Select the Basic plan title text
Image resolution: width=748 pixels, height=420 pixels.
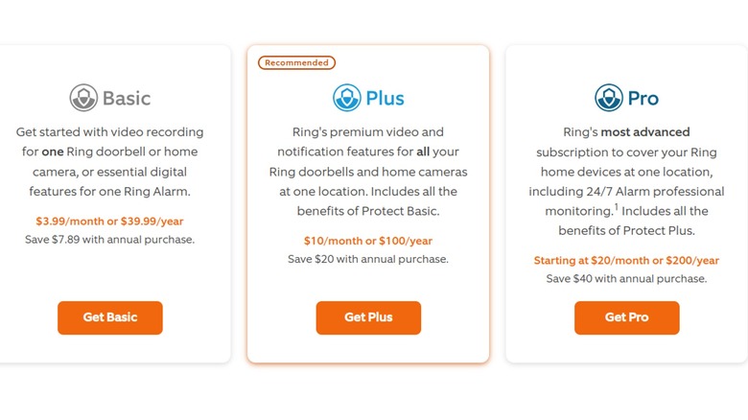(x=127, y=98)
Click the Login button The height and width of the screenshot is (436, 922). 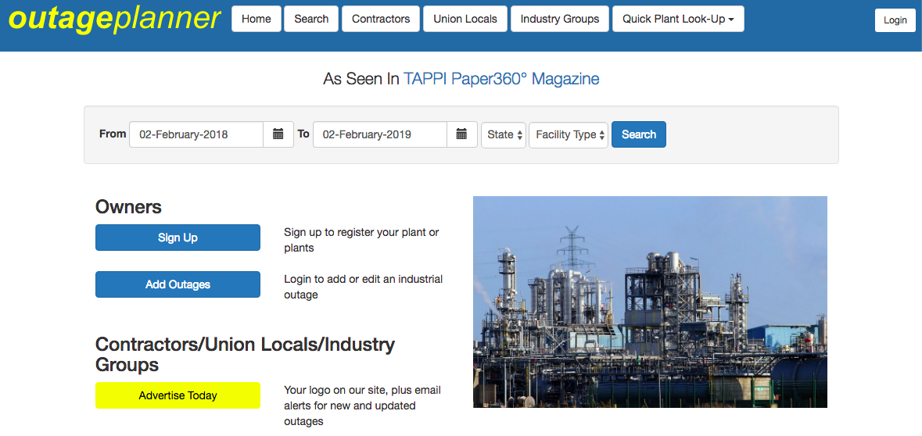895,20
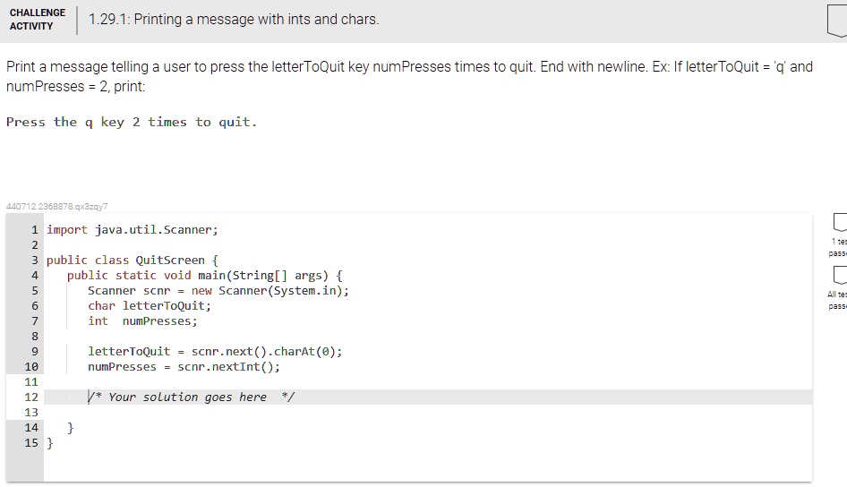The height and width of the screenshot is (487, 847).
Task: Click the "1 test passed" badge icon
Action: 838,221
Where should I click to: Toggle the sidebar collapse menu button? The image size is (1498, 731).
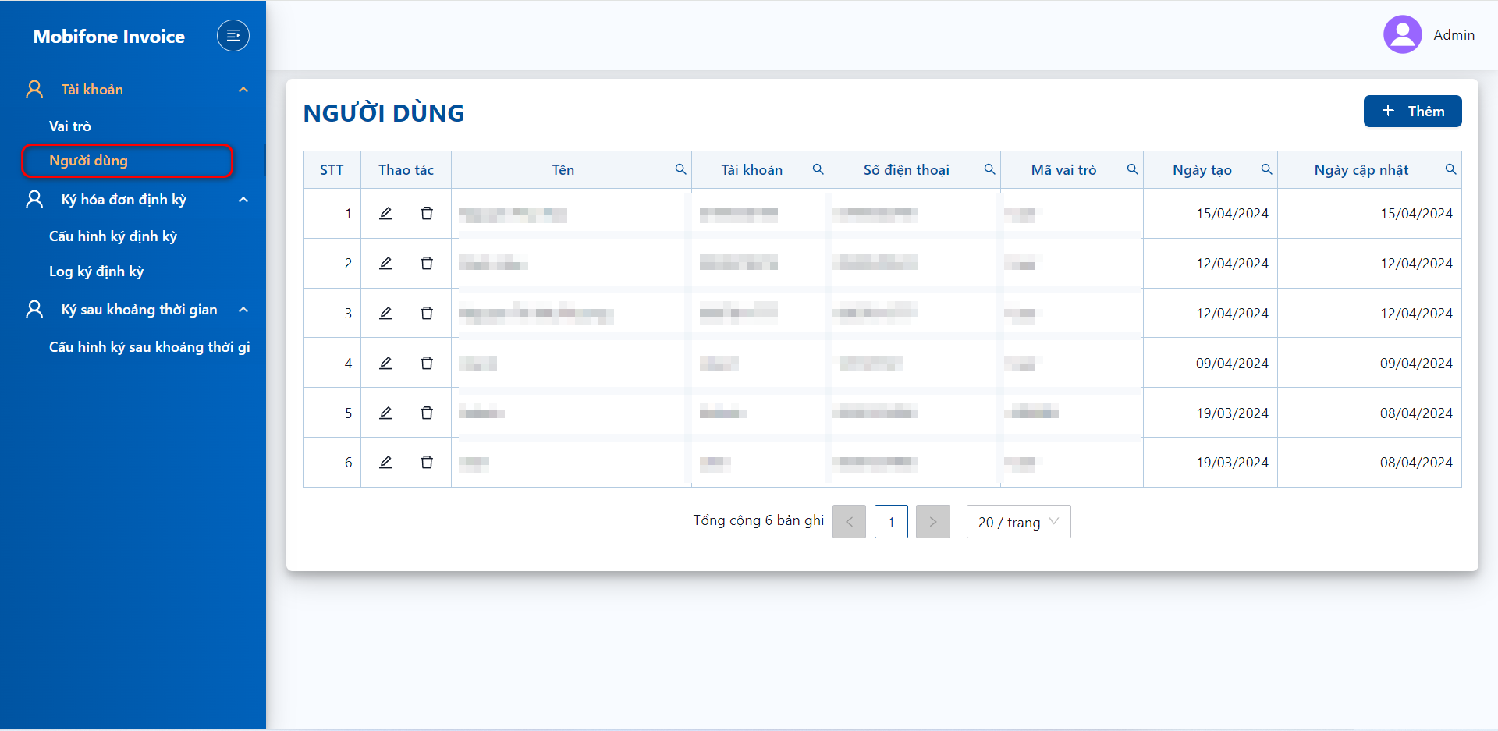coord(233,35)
----
Aim: Reproduce the material word for word, starting at the line that contains "Where should I" and ending at the end of the material, and leave the pictures out.

Output for this exercise:
Where should I click to: Toggle the sidebar collapse menu button? The image size is (1498, 731).
coord(233,35)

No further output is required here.